Salah satunya adalah "Waiting in Vain". Ini lagu yang bisa merobek-robek hatimu hingga menjadi serpihan kecil, walau dituturkan dengan nada dan cara berdendang yang santai. Menunggu, bagi Bob, adalah hal yang menyebalkan.

"I don't wanna wait in vain for your love..."

Breeetttt. Terdengarlah suara hati yang terobek.

///

Menunggu bisa sangat melelahkan. 

"For a while," kata Haruku Murakami, sang pengarang yang senang sekali mengagungkan sakit hati dan kenangan, "is a phrase whose lenght can't be measured. At leastby the person who's waiting.

Kata 'sesaat' itu tak bisa diukur. Setidaknya oleh orang yang menunggu.

Bob Marley, yang menulis "Waiting in Vain" saat jatuh cinta dengan Cindy Breakspeare pada pertengahan dekade 70, bahkan menulis ...cause if summer is here, I'm still waiting there. Winter is here, and I'm still waiting there, untuk menggambarkan lama penantiannya.

Bagi yang belum tahu, para penghuni bumi ini terbagi dalam dua golongan. Jenis pertama adalah orang yang bukan penyabar, atau setidaknya tak suka bersabar. Sedangkan golongan kedua berisi jenis orang yang membuat saya sadar bahwa sabar dan pandir itu tipis bedanya.

Saya punya seorang kawan. Tak lama saya mengenalnya. Baru dalam hitungan satu dua tahun. Namun ia tahan dengan aneka gojlokan kurang ajar saya, bahkan ketagihan. Orang macam ini berpotensi jadi kawan saya hingga tua kelak.

Kawan saya ini adalah orang jenis kedua, yang membuat saya bingung: apakah ia sabar? Atau terlalu bodoh?

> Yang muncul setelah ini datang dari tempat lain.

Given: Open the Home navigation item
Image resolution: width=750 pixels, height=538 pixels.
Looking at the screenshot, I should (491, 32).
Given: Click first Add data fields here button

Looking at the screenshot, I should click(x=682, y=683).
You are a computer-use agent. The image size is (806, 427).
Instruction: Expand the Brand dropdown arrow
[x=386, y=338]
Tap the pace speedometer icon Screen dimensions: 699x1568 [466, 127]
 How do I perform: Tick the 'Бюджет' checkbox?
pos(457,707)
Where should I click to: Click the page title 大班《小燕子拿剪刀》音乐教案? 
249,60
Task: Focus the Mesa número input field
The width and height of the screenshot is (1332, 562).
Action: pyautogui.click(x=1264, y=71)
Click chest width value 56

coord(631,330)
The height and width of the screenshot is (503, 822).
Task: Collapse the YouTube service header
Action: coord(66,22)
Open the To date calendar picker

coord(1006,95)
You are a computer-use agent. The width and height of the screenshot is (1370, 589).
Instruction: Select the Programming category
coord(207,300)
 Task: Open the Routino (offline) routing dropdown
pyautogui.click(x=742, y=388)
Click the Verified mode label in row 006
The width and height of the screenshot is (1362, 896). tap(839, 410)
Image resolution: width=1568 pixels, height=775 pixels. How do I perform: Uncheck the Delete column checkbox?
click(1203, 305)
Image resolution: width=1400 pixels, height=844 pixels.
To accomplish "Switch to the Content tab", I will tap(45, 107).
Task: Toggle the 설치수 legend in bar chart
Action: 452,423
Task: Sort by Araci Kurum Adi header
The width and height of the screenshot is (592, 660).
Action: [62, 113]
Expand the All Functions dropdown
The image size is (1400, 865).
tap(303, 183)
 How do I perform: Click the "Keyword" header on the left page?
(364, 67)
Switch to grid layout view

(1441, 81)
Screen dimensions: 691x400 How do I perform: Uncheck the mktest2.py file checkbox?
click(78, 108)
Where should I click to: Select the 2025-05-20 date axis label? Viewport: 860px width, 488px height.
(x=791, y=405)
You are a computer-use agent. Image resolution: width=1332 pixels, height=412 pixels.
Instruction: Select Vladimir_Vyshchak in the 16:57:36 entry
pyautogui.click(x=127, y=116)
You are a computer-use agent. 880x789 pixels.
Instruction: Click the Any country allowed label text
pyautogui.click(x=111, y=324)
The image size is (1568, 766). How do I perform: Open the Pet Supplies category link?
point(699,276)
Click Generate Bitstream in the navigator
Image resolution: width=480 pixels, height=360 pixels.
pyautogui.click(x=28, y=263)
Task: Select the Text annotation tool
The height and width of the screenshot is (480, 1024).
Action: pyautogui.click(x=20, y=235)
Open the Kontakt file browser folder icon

Pria dengan kulit legam dan senyum menyebalkan ini begitu setia menunggu seorang perempuan yang bahkan tak menganggapnya ada. Atau, kalaupun dianggap ada, ia pasti sudah dianggap sebagai orang yang mengganggu.

"Aku di block di twitter sama dia," kata pria itu suatu saat.

Nah kan...

Sebenarnya kisah cinta tolol macam ini, lelaki punguk yang merindukan bulan, bukan satu dua kali saya temui. Kisah cinta macam ini berjejer di rak toko buku. Dari yang gedongan hingga di tumpukan buku loakan yang tak kunjung laku lantas dikilokan. 

Kisah cintanya bukan kisah cinta menggugah yang membuatnya layak diganjar status best seller.

Tapi tetap saja, melihat kawan ini begitu teguh dan gigih menunggu dan mengejar cinta, saya mau tak mau tetap tergugah. Lebih tepatnya kasihan sih. Pasalnya, menunggu terlalu lama bisa membuat seseorang berhalusinasi.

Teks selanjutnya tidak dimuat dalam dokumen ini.